◆ Saved data entries

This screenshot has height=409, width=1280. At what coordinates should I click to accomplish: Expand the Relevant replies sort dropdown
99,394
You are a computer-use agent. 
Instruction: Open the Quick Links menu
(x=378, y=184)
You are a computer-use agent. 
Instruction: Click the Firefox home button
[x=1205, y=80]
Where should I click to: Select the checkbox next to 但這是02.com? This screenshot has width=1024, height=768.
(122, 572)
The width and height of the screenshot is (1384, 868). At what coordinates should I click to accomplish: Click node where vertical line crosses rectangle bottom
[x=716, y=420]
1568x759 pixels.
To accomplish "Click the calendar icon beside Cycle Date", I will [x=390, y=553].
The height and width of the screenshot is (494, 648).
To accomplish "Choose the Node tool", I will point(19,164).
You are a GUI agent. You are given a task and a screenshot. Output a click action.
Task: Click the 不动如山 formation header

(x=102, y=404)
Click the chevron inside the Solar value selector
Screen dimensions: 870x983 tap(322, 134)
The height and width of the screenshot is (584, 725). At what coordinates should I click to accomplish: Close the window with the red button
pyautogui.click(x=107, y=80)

◆ WHAT YOU WILL DO
Beginning with the line that holds "The width and", please return every line through the end of the data, exactly as written.

◆ SOLUTION FOR THIS PROBLEM
The width and height of the screenshot is (1384, 868). At what coordinates should I click to accomplish: Click node where vertical line crosses rectangle bottom
[x=716, y=420]
1568x759 pixels.
To accomplish "Click the calendar icon beside Cycle Date", I will [x=390, y=553].
The height and width of the screenshot is (494, 648).
To accomplish "Choose the Node tool", I will point(19,164).
You are a GUI agent. You are given a task and a screenshot. Output a click action.
Task: Click the 不动如山 formation header

(x=102, y=404)
Click the chevron inside the Solar value selector
Screen dimensions: 870x983 tap(322, 134)
The height and width of the screenshot is (584, 725). At what coordinates should I click to accomplish: Close the window with the red button
pyautogui.click(x=107, y=80)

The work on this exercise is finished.